◆ **WHAT YOU ARE ASKED TO DO**: Among the records that follow, find the line with "Hang up the" and the line with "The image size is (800, 800).". Set down those lines and all lines between them exactly, without adding anything.

◆ **EXERCISE MATERIALS**:
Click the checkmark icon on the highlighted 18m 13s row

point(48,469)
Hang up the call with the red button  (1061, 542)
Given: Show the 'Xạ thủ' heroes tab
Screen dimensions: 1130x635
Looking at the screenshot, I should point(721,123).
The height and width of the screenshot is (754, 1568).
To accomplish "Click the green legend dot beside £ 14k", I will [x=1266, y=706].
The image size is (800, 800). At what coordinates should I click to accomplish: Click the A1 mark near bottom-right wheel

* * *

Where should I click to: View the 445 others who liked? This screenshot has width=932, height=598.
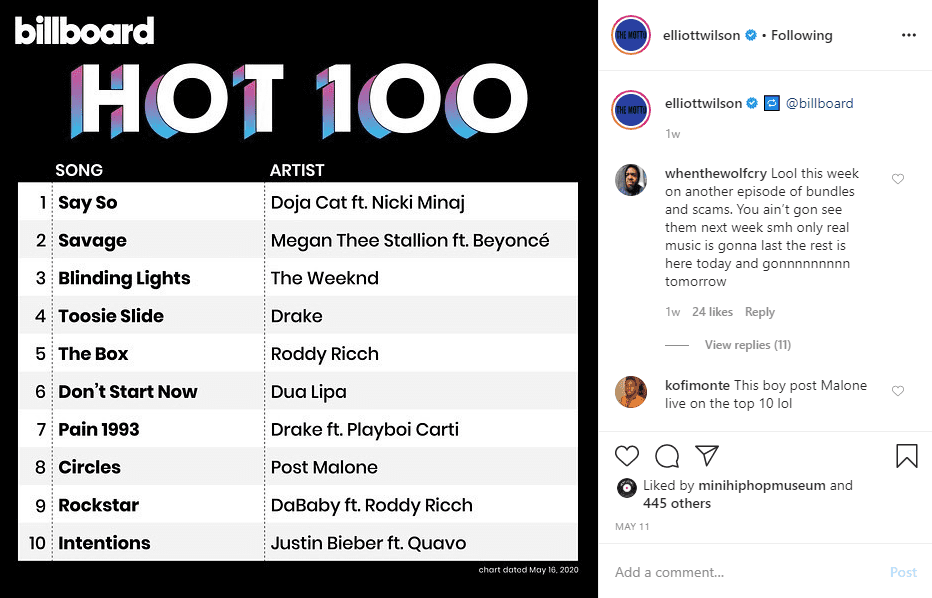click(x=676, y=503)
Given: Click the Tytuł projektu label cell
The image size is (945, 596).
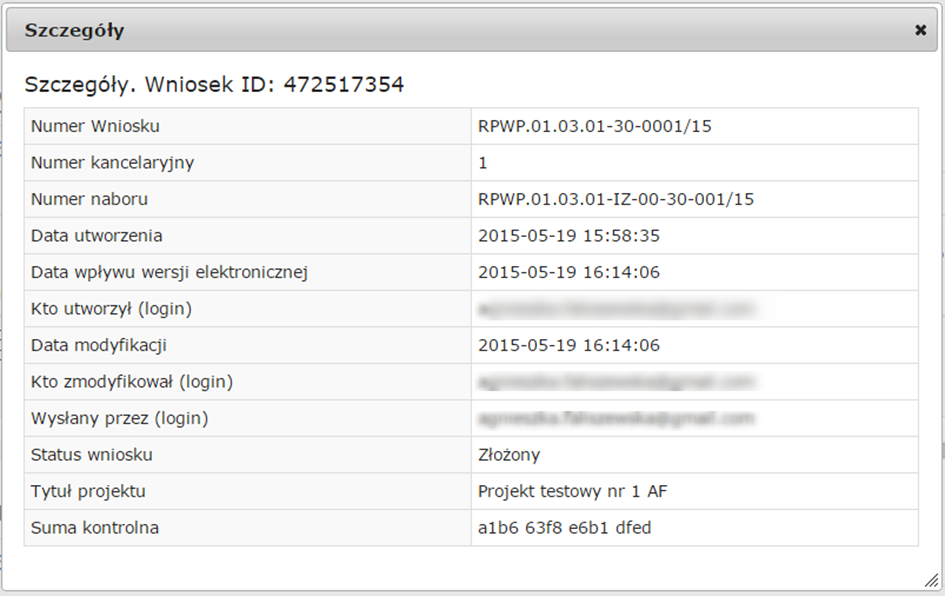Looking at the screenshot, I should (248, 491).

◆ **RESULT**:
Hang up the call with the red button  (1061, 542)
Given: Show the 'Xạ thủ' heroes tab
Screen dimensions: 1130x635
Looking at the screenshot, I should point(721,123).
The height and width of the screenshot is (754, 1568).
To accomplish "Click the green legend dot beside £ 14k", I will [x=1266, y=706].
The image size is (800, 800). At what coordinates should I click to accomplish: Click the A1 mark near bottom-right wheel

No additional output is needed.